Reproduce exactly the final portion of the data: every line from the one containing "Service Sectors (835, 62)" through the last line, inclusive.
»»
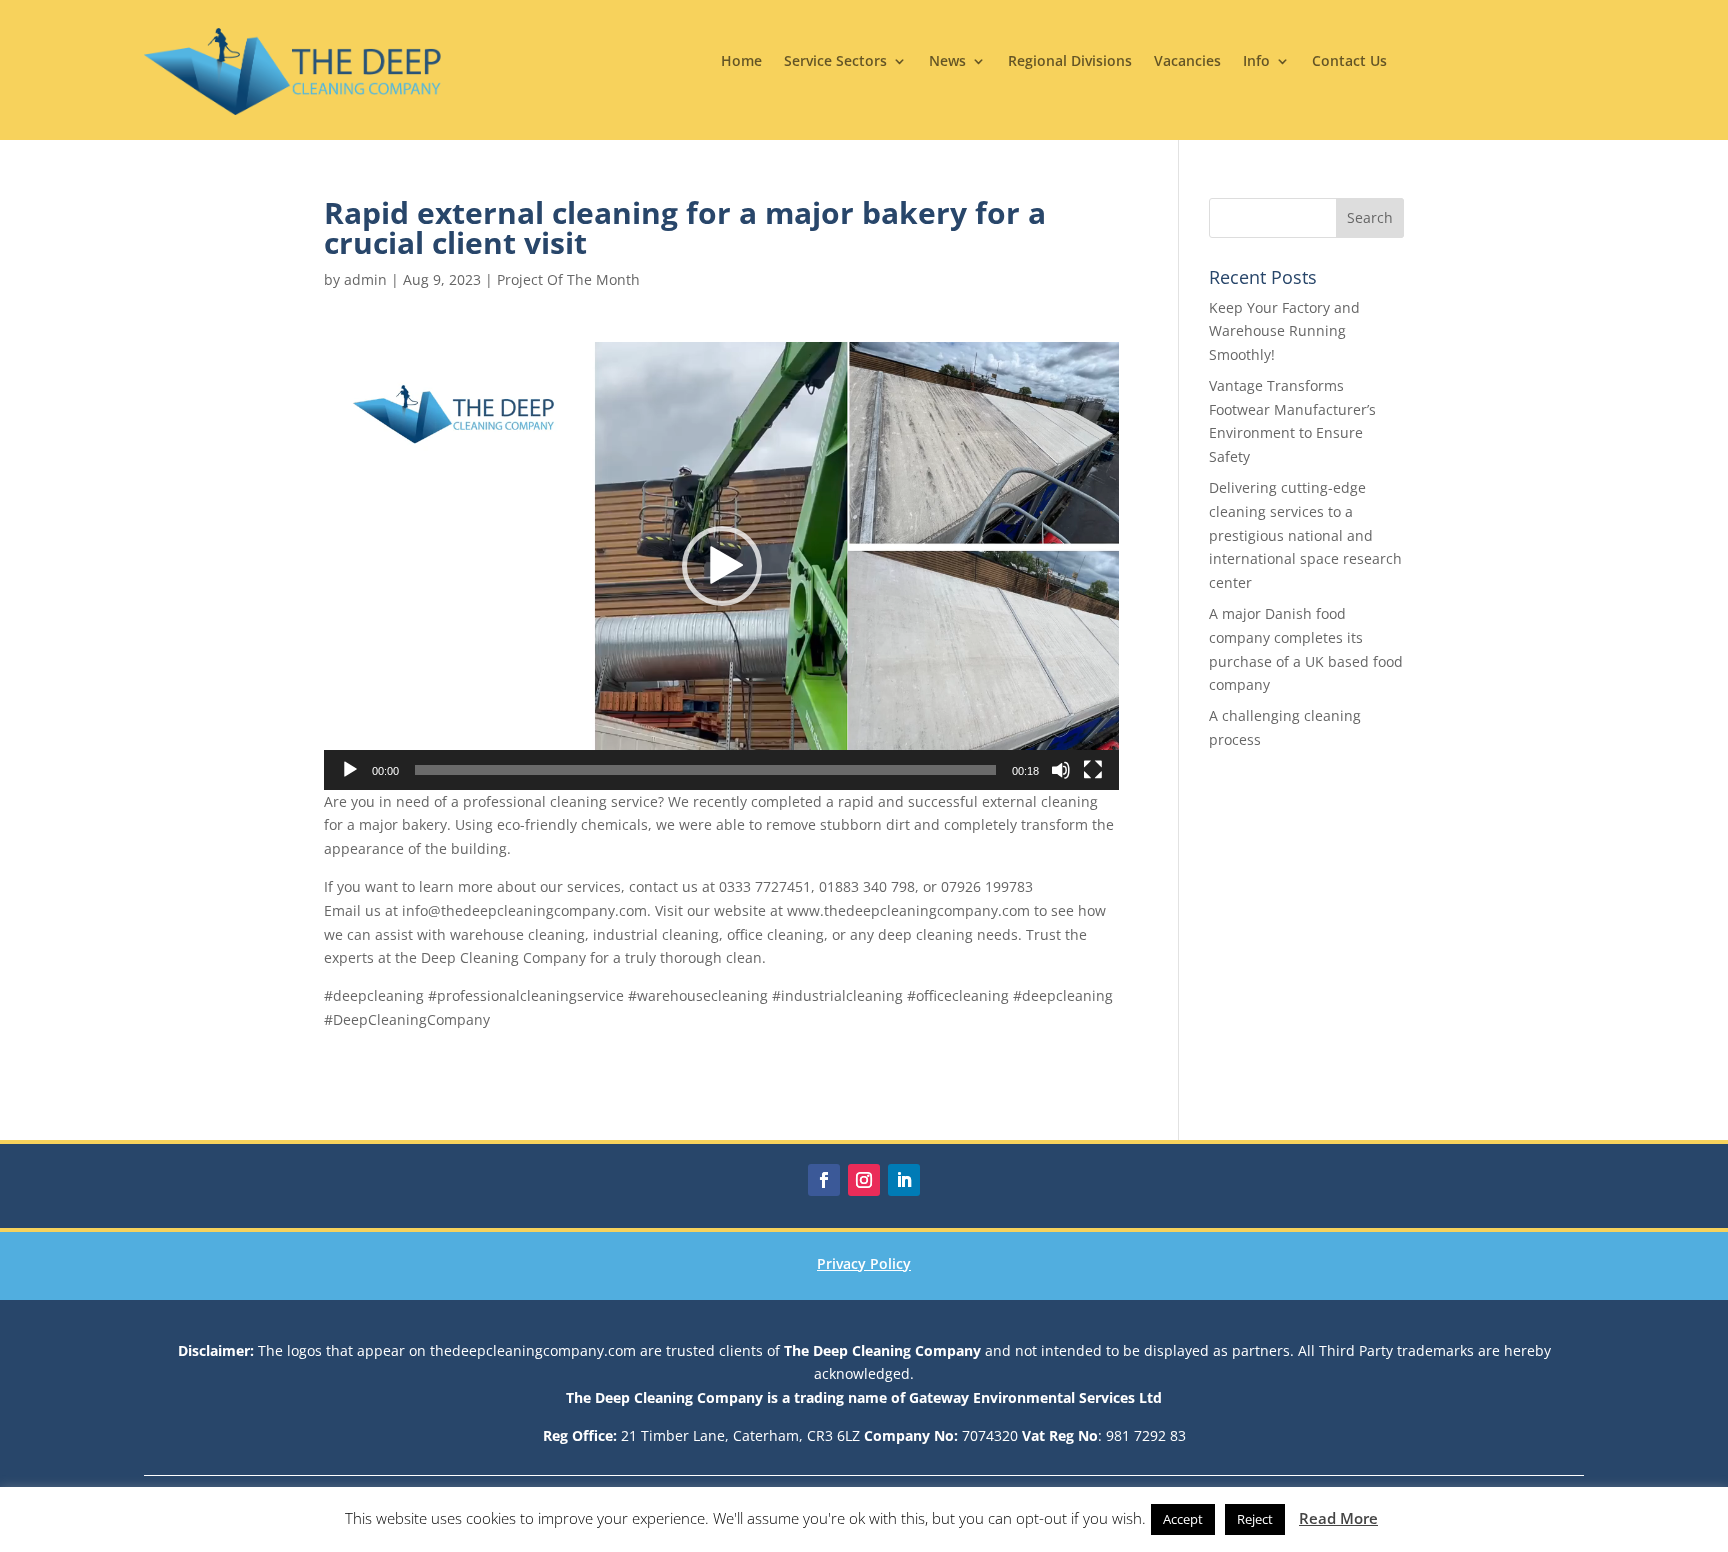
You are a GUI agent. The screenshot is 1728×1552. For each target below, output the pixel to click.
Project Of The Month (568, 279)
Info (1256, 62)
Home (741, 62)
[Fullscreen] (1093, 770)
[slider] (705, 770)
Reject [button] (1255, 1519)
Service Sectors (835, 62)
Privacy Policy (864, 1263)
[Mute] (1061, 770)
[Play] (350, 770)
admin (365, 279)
««
◆ **Result**:
Service Sectors (835, 62)
Privacy Policy (864, 1263)
[Mute] (1061, 770)
[Play] (350, 770)
admin (365, 279)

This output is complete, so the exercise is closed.